**Document extract**
+ + + + +
A Woman Posted Her 19-Day Miscarriage On TikTok Because She Couldn’t Access The Care She Needed Due To Abortion Laws

In 2006, she delivered a stillborn baby at full term, and she said this miscarriage experience was worse.

With tears in her eyes, Carmen Broesder told the camera that she was “bleeding out” in the emergency room.

“I’m just gonna fucking bleed out on this table before somebody actually comes and helps me,” she said in a video posted to TikTok.

Broesder, a 35-year-old mother of one in Idaho, knows about miscarriages. She had four in 2022, and three of them felt like a bad period, she said. But the most recent one, which happened after the overturning of Roe v. Wade, lasted for weeks and was severely painful. And due to Idaho’s strict abortion laws, Broesder said she was not able to get the healthcare she needed.

Angry and overwhelmed, Broesder turned to TikTok and began documenting how she was feeling throughout the miscarriage and multiple frustrating hospital visits. Her 12 videos about her 19-day miscarriage ended up being viewed hundreds of thousands of times.
+ + + + +
**Available data**
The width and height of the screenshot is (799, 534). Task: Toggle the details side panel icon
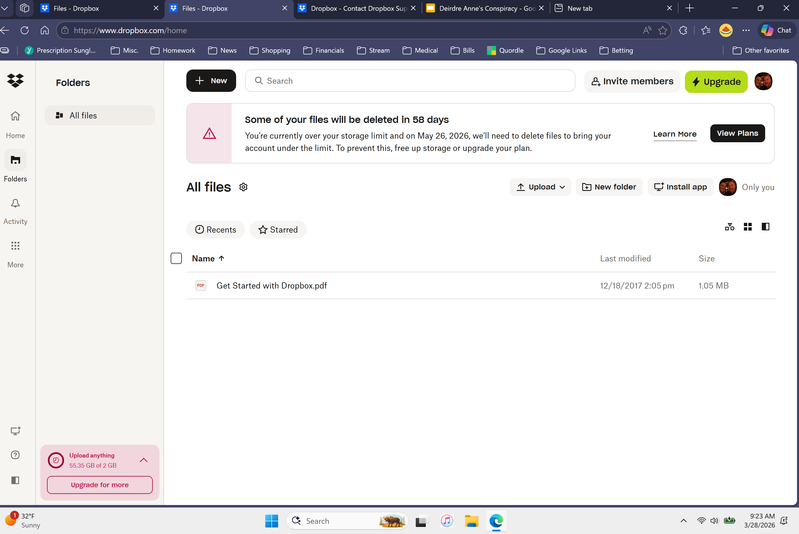pyautogui.click(x=765, y=227)
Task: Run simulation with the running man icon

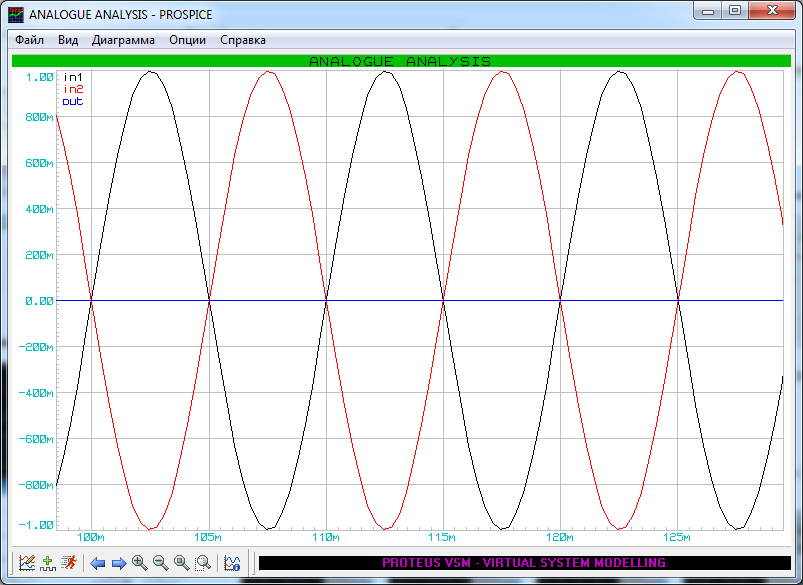Action: [x=68, y=563]
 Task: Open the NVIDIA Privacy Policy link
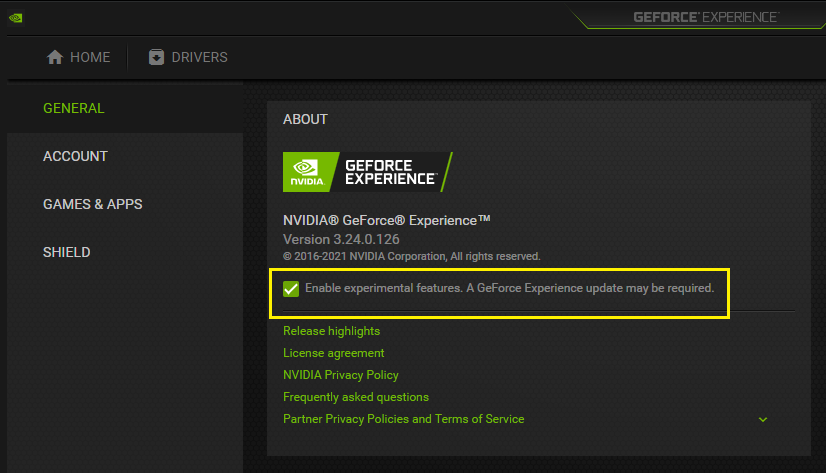(x=340, y=375)
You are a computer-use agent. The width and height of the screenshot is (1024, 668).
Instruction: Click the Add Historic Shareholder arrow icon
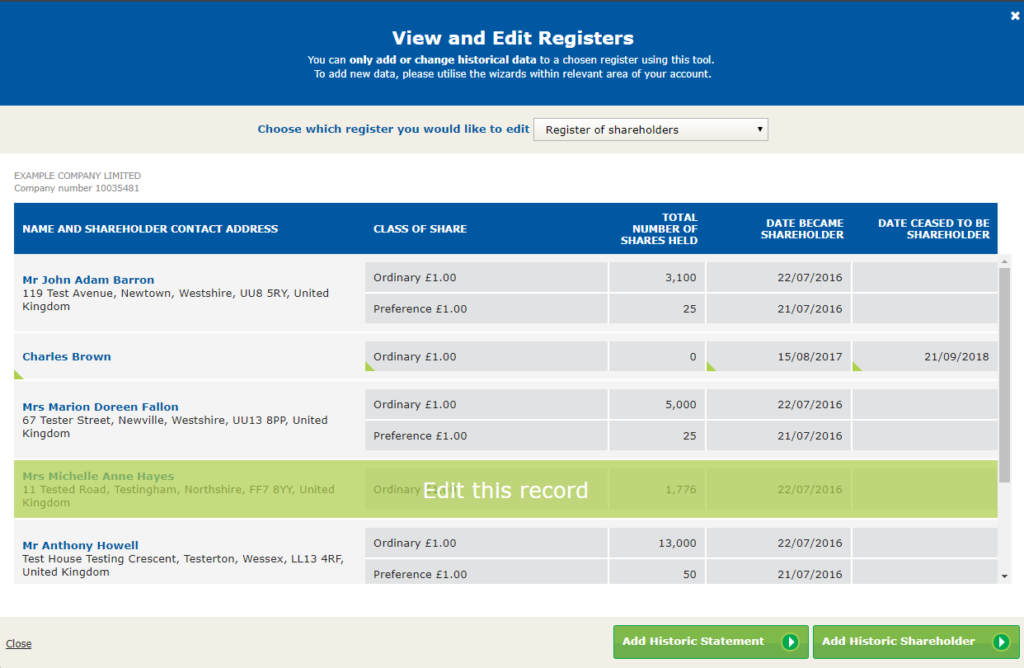click(1000, 642)
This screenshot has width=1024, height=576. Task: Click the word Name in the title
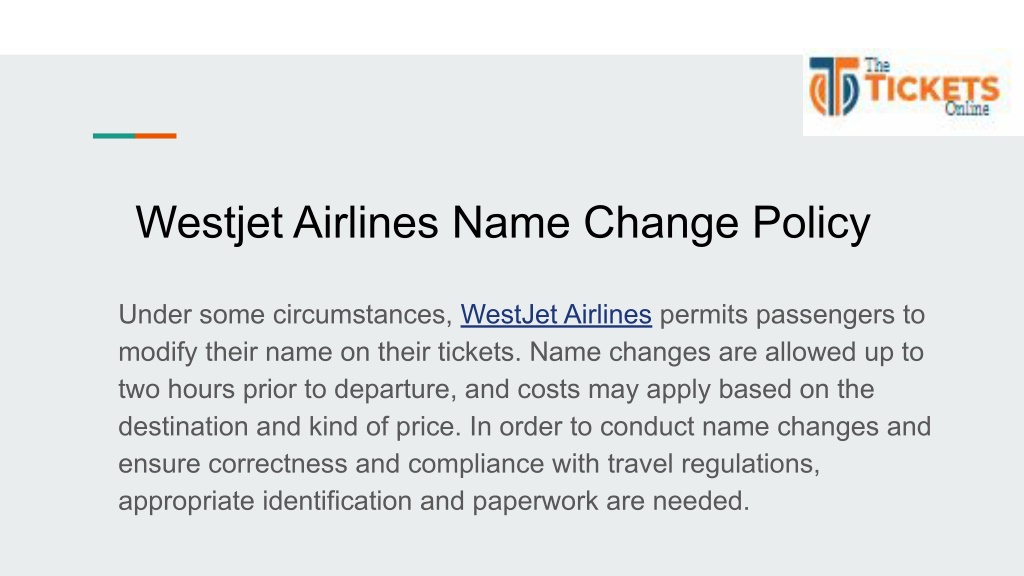511,223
+ + + + +
**Required action**
Continue the article on Carmen Broesder's 19-day miscarriage after the last sentence shown.

**Exercise output**
On Dec. 8, when Broesder was six weeks pregnant, she began to bleed heavily.

“I knew this miscarriage was different than the others,” she told BuzzFeed News. “I was bleeding massively. I was having massive pain. I needed help.”

After an ultrasound, the doctor told her they could not hear a heartbeat. Broesder knew the fetus was dead, so she asked for a D&C, also known as a dilation and curettage procedure, which removes tissue from inside a person’s uterus.

“I knew the baby was not going to come back to life,” Broesder said. “There’s nothing I can do and I didn’t want it inside me.”

Because performing a D&C on a pregnant person leads to the same outcome as an abortion, Broesder’s doctors in Idaho refused to offer it to her.

“I was angry,” Broesder said. “I was livid.”

“Nobody is actually coming to help,” Broesder said in her TikTok.


In another video, Broesder explains that she couldn’t travel out of state because she has a young daughter to care for.

Normally, only 100 or so followers see her content, but her miscarriage TikToks quickly went viral and resonated with a larger audience. Women flooded her comments with advice and donations, encouraging Broesder to go to the emergency room again.

“I was in excruciating pain by the time I went to the third ER visit,” Broesder said. Ever since the overturn of Roe v. Wade in June, pregnant people’s lives are now being put at risk because in states where abortion is illegal, doctors have to refuse to offer certain treatments that either are considered abortions or may lead to them; otherwise, they risk being prosecuted.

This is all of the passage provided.